Par Kathy Guilhempey, chargée de projets en communication pour Proche en tout temps.
Dans un hôpital québécois, une personne qui vient de recevoir un diagnostic de cancer est généralement invitée à exprimer ses émotions. Si sa manière de réagir est de frapper la main contre un mur, sans autre violence, on la comprendra, et une équipe sera là pour la soutenir au besoin. En revanche, une personne qui poserait le même geste en recevant un diagnostic de maladie mentale sera plutôt invitée à se calmer rapidement, sans quoi elle risquera la contention, physique ou chimique. J’ai repris cet exemple du conférencier Luc Vigneault pour aborder un phénomène familier mais pourtant méconnu : la stigmatisation.
La stigmatisation débute lorsqu’on isole une caractéristique d’une personne pour réduire celle‑ci à ce seul aspect. Aux yeux de Serge (nom fictif), qui pose ce regard réducteur, son voisin qui vit avec la schizophrénie devient à part entière « un schizophrène ». La notion d’être humain dans toute sa complexité s’efface derrière une étiquette. Serge va même tendre à accentuer encore cette catégorisation en notant inconsciemment tout ce qui le différencie d’un « schizophrène ». Par conséquent, un aveuglement se créera lorsque la mince frontière entre être différent et être dans le tort sera franchie. Par exemple, les personnes vivant avec la schizophrénie peuvent connaître un certain isolement social, que Serge pourra interpréter comme de la lâcheté. L’étape suivante aura tôt fait d’être atteinte : pour Serge, « tous les schizophrènes sont des lâches ». La stigmatisation s’est ancrée.

Données fournies —
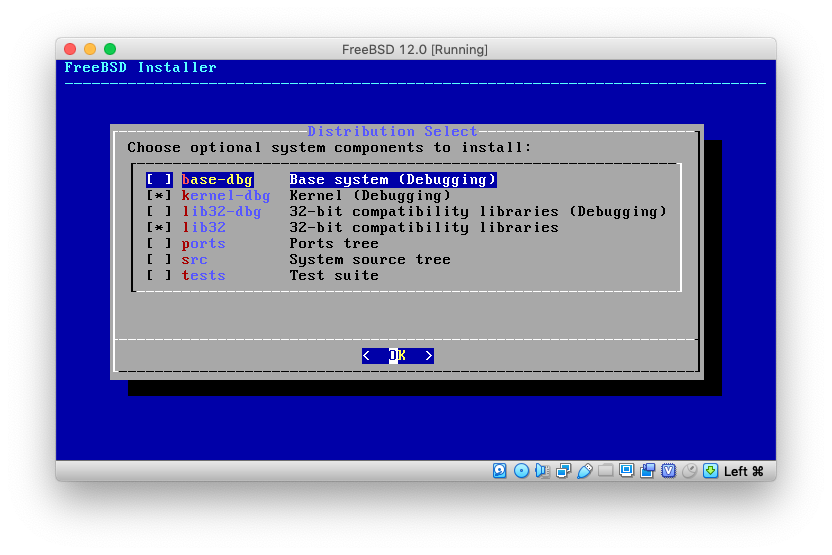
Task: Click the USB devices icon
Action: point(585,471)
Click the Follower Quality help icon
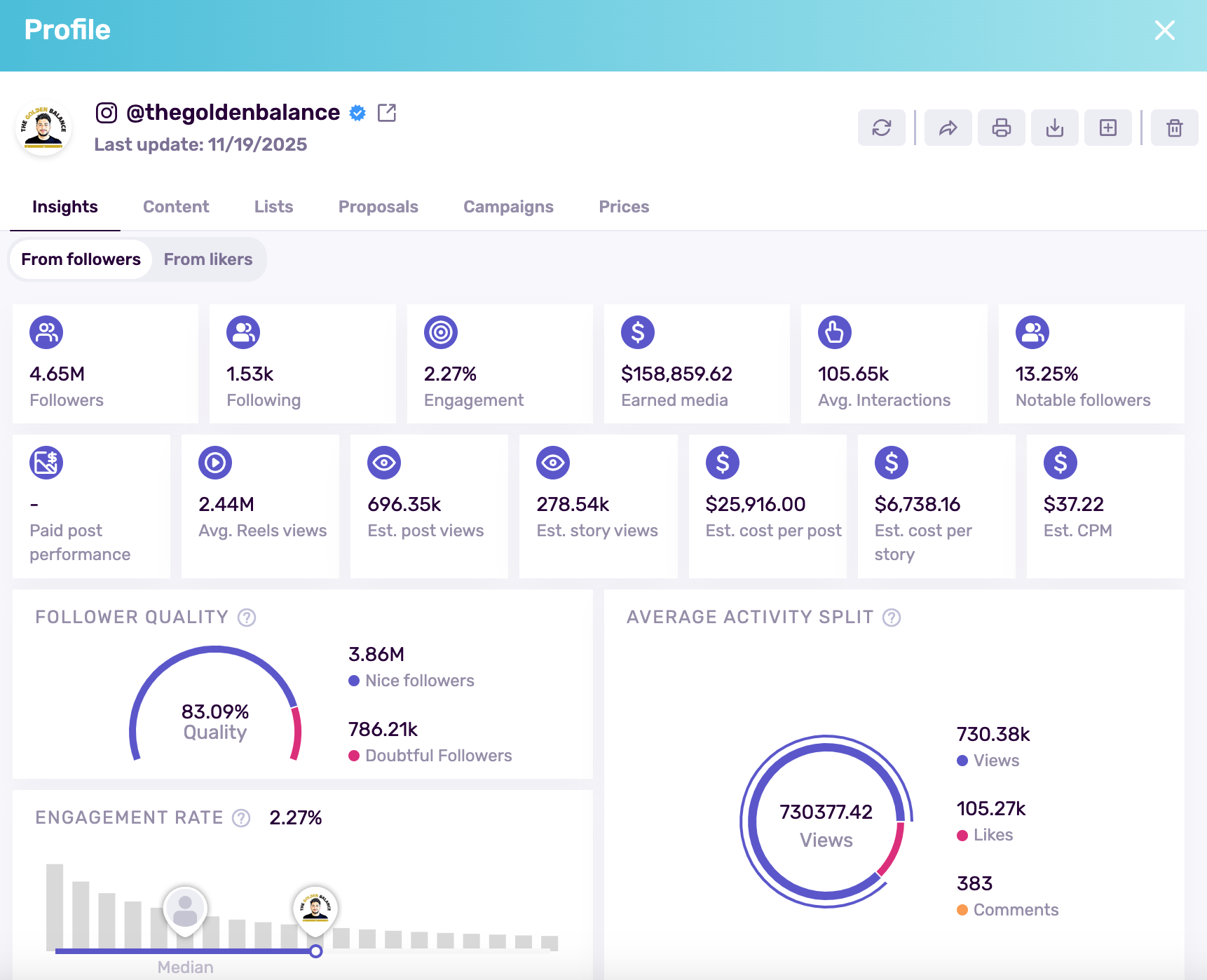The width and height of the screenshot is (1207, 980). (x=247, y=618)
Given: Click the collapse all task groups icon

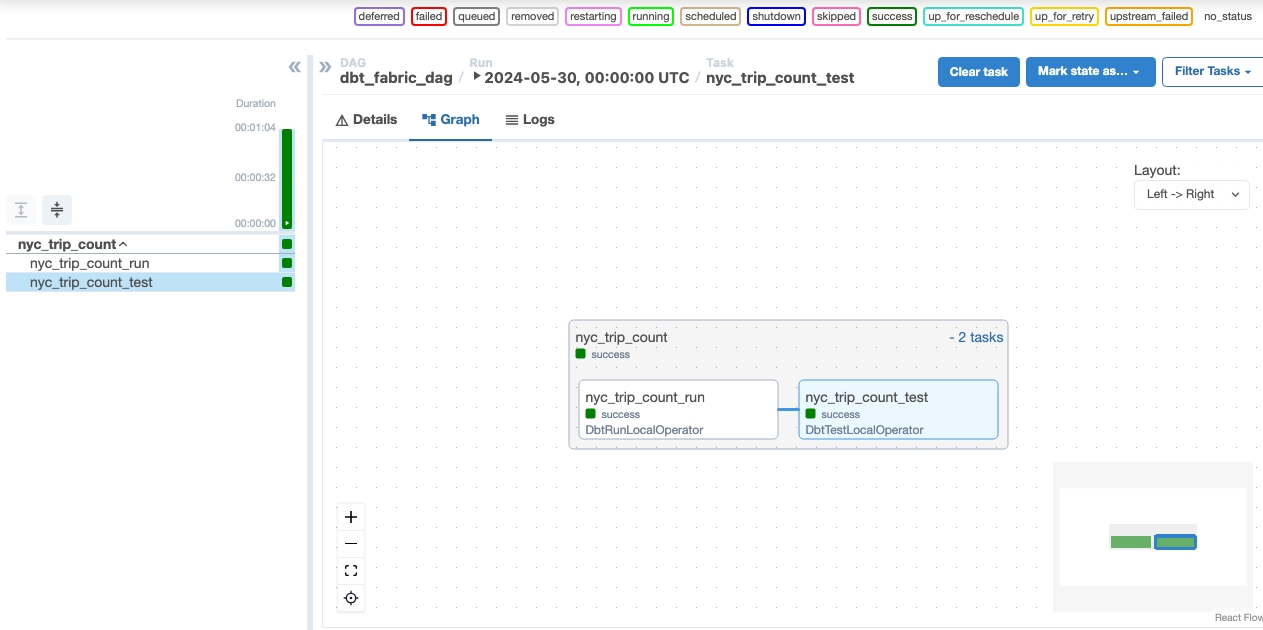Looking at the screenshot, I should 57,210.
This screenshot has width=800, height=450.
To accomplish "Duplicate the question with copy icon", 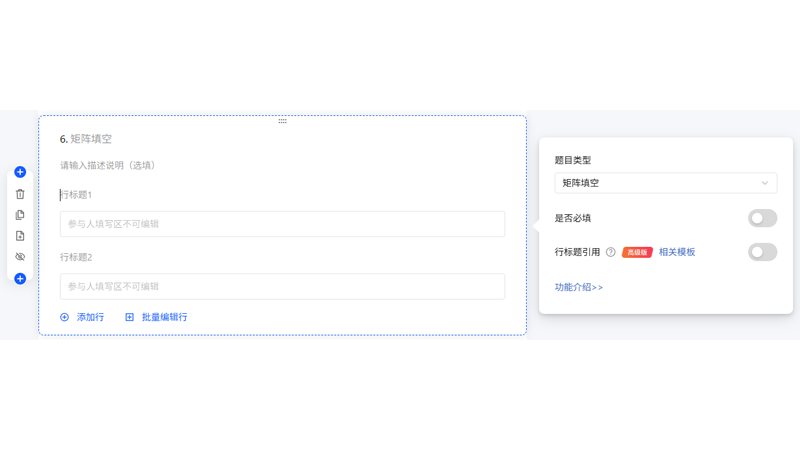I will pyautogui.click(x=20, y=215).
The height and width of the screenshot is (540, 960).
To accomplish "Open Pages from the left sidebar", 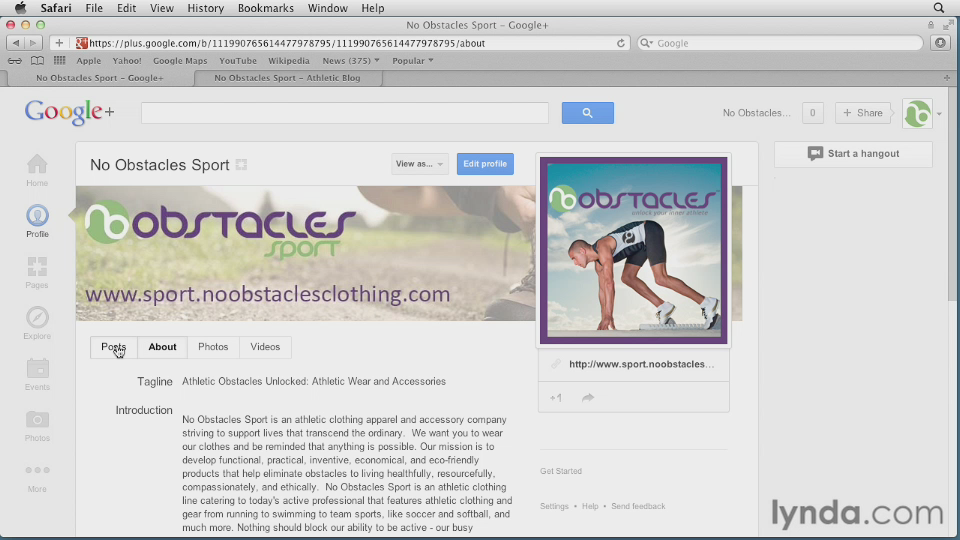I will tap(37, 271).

Consigne —
Répondez aux questions suivantes à partir de l'extrait.
(a) De quel conférencier provient l'exemple de la personne à l'hôpital ?
(b) Selon l'extrait, à quel moment la stigmatisation débute-t-elle ?
(c) Comment Serge pourra-t-il interpréter l'isolement social que peuvent connaître les personnes vivant avec la schizophrénie ?
Les entrées forment un matériel distinct de l'extrait.

Corrigé —
(a) De Luc Vigneault.
(b) Lorsqu'on isole une caractéristique d'une personne pour réduire celle-ci à ce seul aspect.
(c) Comme de la lâcheté.